There are several mechanisms how tin may reach the mask. This happens mainly due to secondary effects of bounced/released microparticles, liquid tin splashing, and accumulation (and subsequent sputtering) of deposited tin at the walls.^28,29 A thin-film membrane separating the source from the rest of the system could improve the protection but introduces its own issues and particulation risks if ruptured. An EUV source for reticle inspection must comply with the tight cleanliness requirements.

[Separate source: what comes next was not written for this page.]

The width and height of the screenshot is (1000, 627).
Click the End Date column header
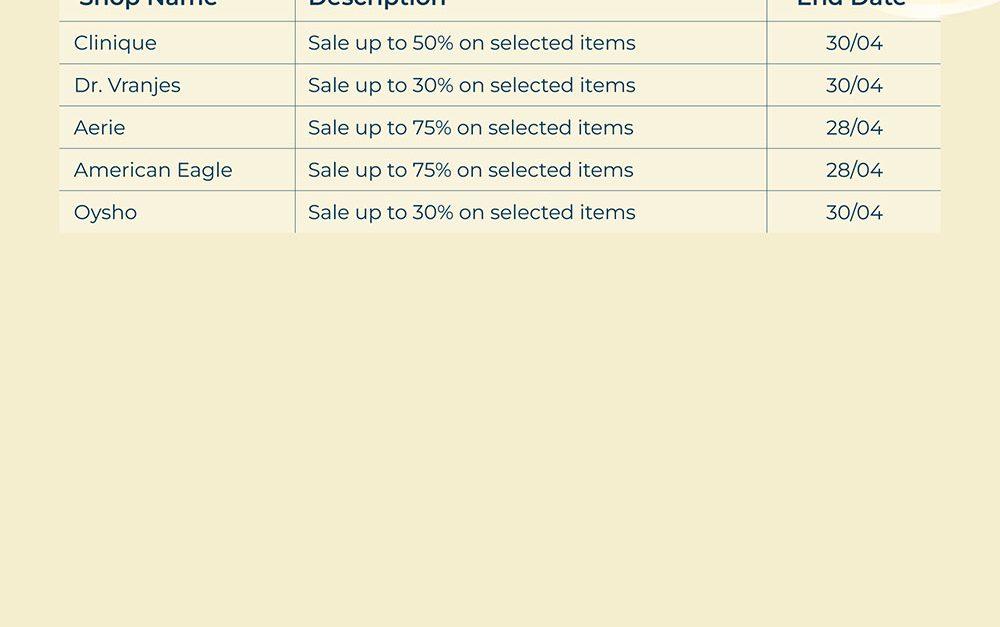pyautogui.click(x=850, y=4)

Closely related to particles debris from source is its lifetime. In plasma-based sources, to produce EUV light, matter is ablated more than 5000 times per s. Solving the problem of target recovery and lifetime is therefore the biggest challenge. This includes lifetime of any component facing plasma or near it. Let us consider an example of electrode erosion in discharges, where published data is available. Electrode mass loss is about 1 g per mega-shot³⁰ which corresponds to 5 kg per 10 days. Even for recovering liquid-tin coated electrodes, it is a huge consumption. Electrode lifetime of 2 billion shots is reported for LDP concept,³¹ which translates to about 5 days at 5 kHz. For an inspection tool, replacement of components every week is not an option. Maintenance time of 5% to 10% represents a serious problem for the inspection system availability. The source must be highly reliable to avoid impact to overall system availability. In patterned mask inspection, every % of tool availability is so critical that anything $<85\%$ is unlikely to gain adoption by mask shops that run 24/7. Inspection system providers are evaluating or developing plasma source technologies which can contain Sn debris or avoid it altogether.^32,33

10.

Conclusions

We presented the guidelines to determine requirements on inspection source brightness. The required radiance may vary significantly depending on technical realization of an inspection tool. Minimum needed source radiance of about 10 to $50\mathrm{W}/({\mathrm{mm}}^2\mathrm{sr})$ scales quadratically with the targeted defect sensitivity and inversely with throughput and detector pixel number. Minimum needed source power is estimated to be about 1 to 100 mW. It is determined by photon count per pixel, pixel number at mask and throughput and is independent of detector pixel number. Mask damage threshold sets upper limit on source brightness and lower limit on its repetition rate, e.g., $\sim 100\mathrm{W}/({\mathrm{mm}}^2\mathrm{sr})$ at 5 kHz. Higher repetition rates are favorable. These inspectors are the cleanest machines among all tools used in a fab/mask shop. Contamination and particle control are extremely critical. The source subsystem must have high reliability to avoid impact to the overall system availability. Every 1% availability loss is critical for mask shops that run 24/7. Weekly maintenance is not an option.